In this regard, he says the SHRA wants to be in a position to put out calls for expressions of interest. “We want to make sure that we broaden the pipeline.”
In its efforts to break through the 3 000 to 3 500 unit mark, Gallocher says the SHRA has “tried everything”. As such, he points out that the SHRA has doubled staff capacity, to 47 people; but still remains a lean organisation.
Gallocher adds that the SHRA has also rewritten standard operating procedures, trained staff and employed performance management solutions to drive efficiency, but has still not been able to breach the 3 000 to 3 500 unit threshold.
“Some role-players might have good ideas about what we are doing wrong and we are interested in listening to those ideas,” he says.
“It is the goal of SHRA to double or triple this [3 500 cap],” states Gallocher.
Efforts to debottleneck operations started with the SHRA conducting a “reality check”, he says, adding that this found that the organisation has been operating too remotely and that it should do less “paper pushing”, and instead conduct more conversations with stakeholders to build relationships.
He says “working on the job of delivering more houses” will involve undertaking more open talks with stakeholders to help to build better relationships and trust to “get the job done”, says Gallocher.
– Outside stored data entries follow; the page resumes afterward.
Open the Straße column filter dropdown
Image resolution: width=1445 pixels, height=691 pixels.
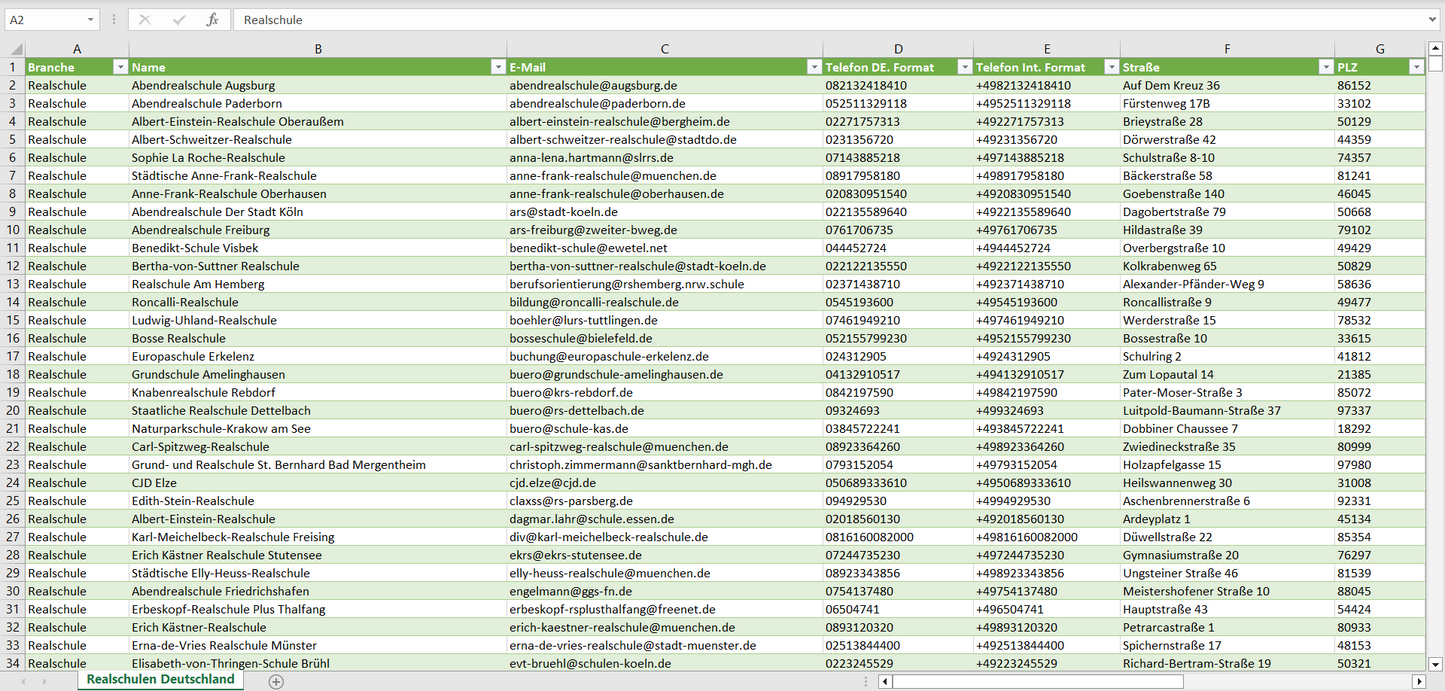pos(1325,67)
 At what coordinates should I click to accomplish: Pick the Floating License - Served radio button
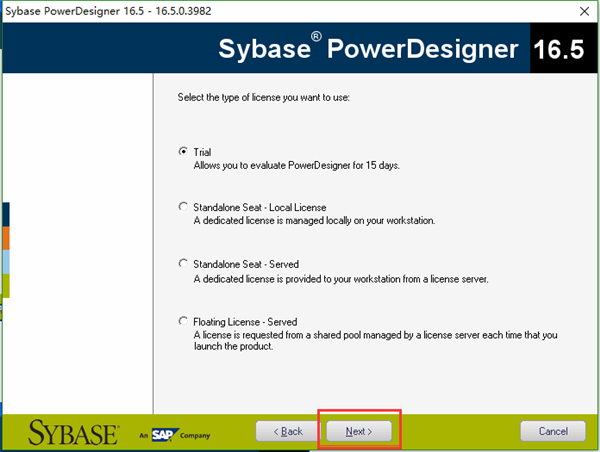(183, 321)

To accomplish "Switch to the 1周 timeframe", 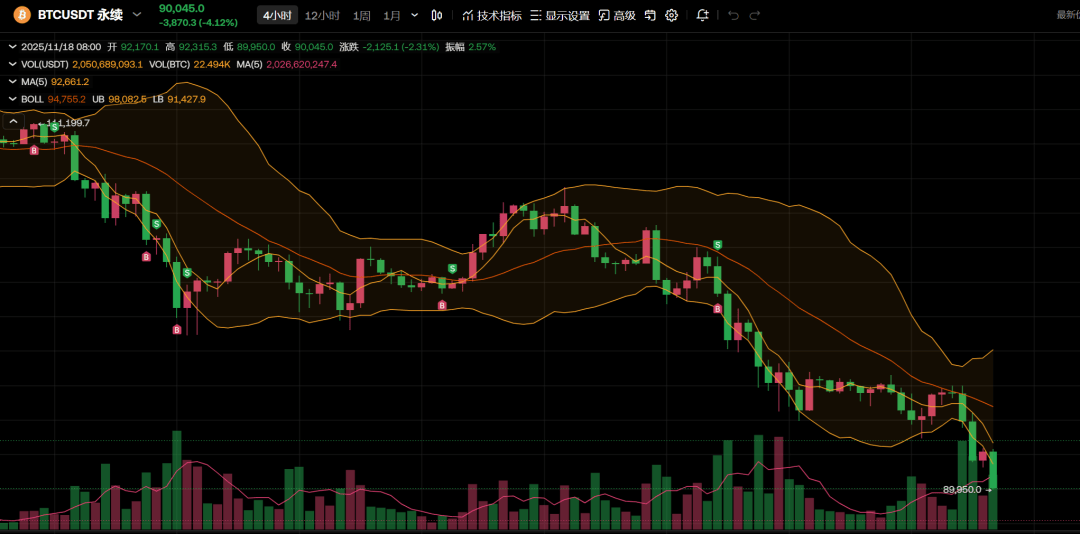I will [362, 16].
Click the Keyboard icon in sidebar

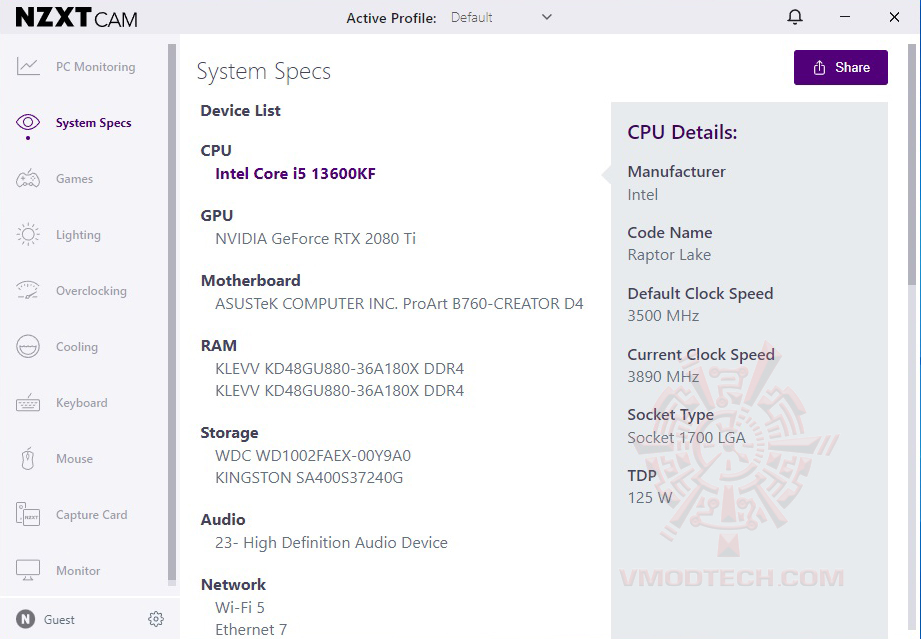click(x=28, y=403)
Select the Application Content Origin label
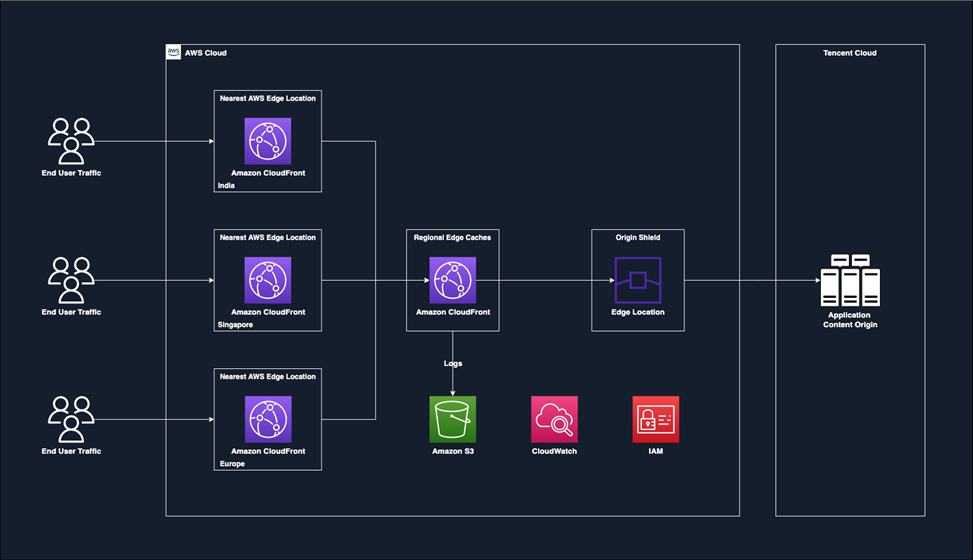Screen dimensions: 973x560 pyautogui.click(x=849, y=318)
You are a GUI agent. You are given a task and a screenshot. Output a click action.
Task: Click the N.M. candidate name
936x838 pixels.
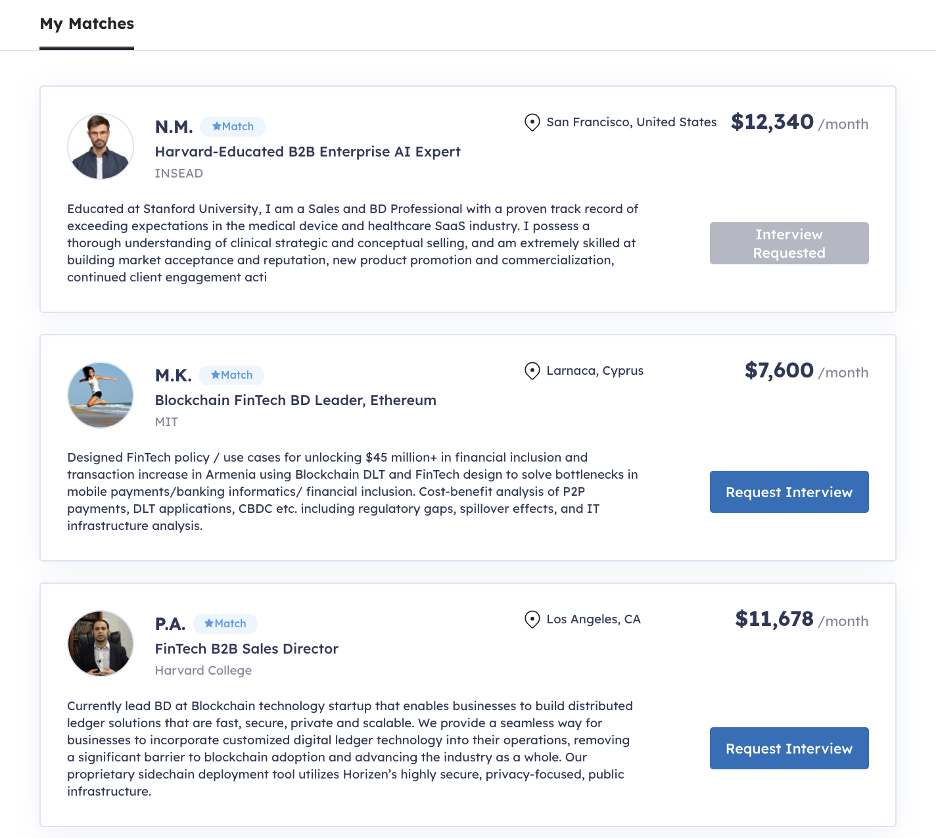point(174,127)
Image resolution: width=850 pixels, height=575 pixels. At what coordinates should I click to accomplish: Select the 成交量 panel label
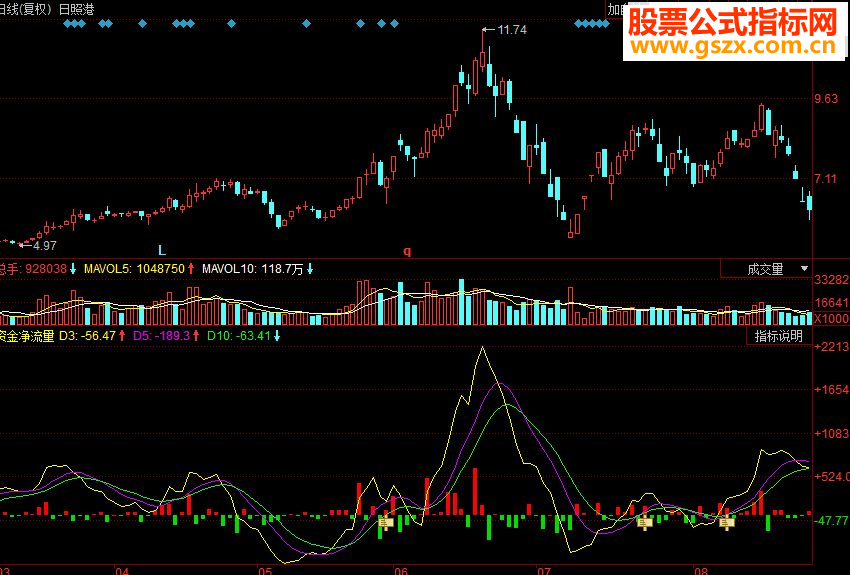point(765,269)
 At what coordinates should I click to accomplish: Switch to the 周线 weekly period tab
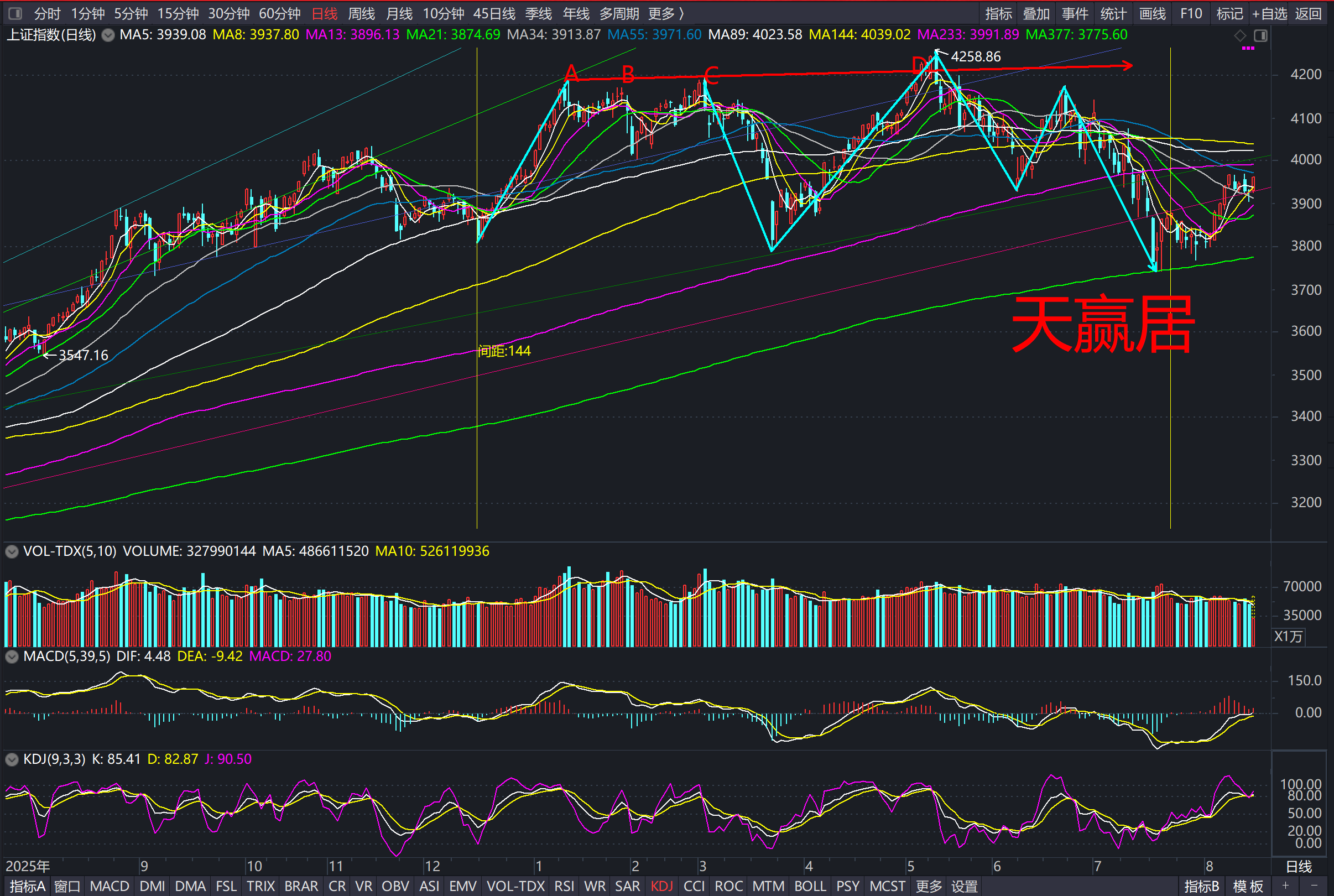(x=361, y=13)
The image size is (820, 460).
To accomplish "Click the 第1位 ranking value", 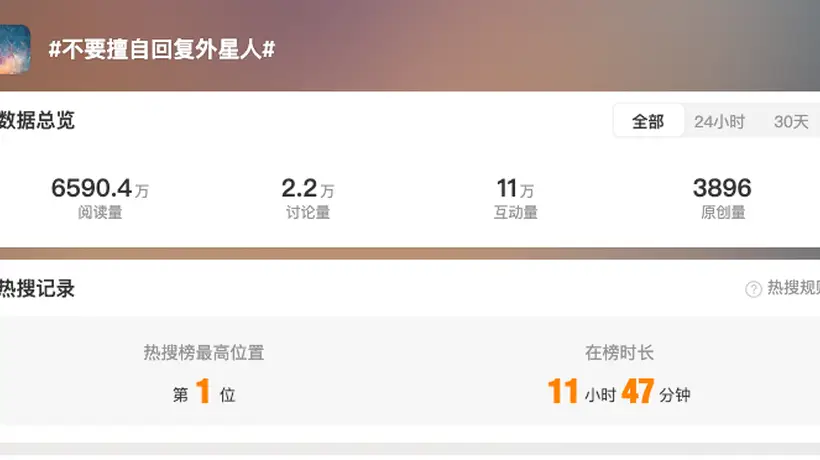I will [204, 392].
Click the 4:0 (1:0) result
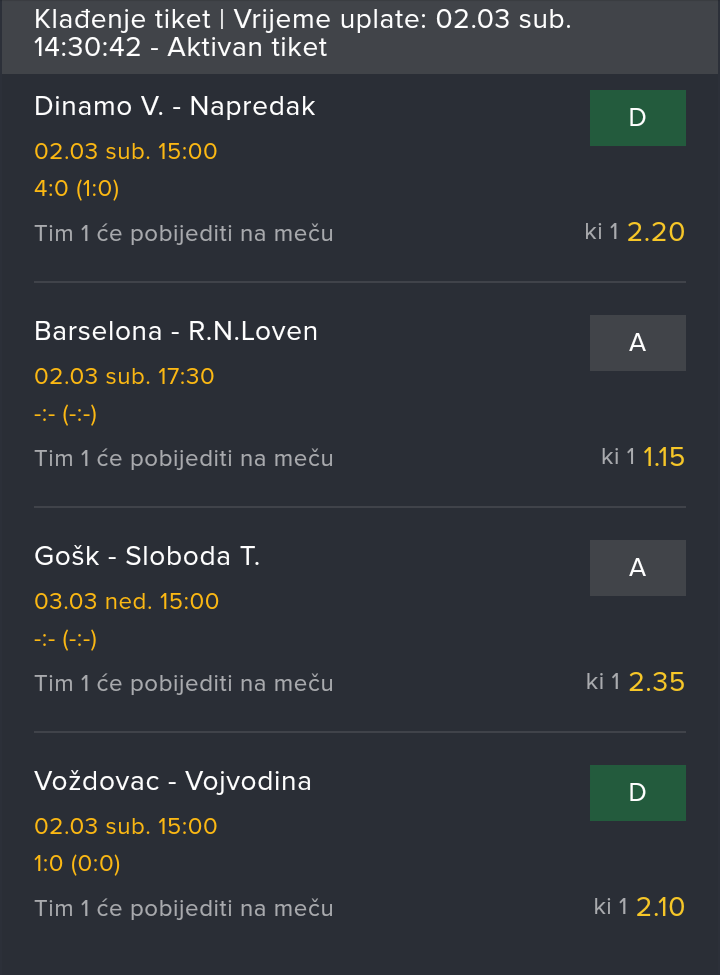The height and width of the screenshot is (975, 720). (x=77, y=189)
Other efforts to be undertaken by the SHRA include additional funding to supplement the grant coming from government, through the Department of Human Settlements, to the SHRA.
“This grant is futile if we do not have a number of other ingredients to make this work,” he says. Therefore, Gallocher says counter-funding is required, which could be in the form of debt or blended financing in the form of equity.
Further, he says the SHRA needs well-located land, some of which may be under the ownership of large developers who are yet to use it. “Some of the large developers are sitting on land – we want to talk to them about that land, especially if it is well located.”
The SHRA also needs speedy planning approvals, because without that and the bulk infrastructure investment, the SHRA will still not able to deliver more units.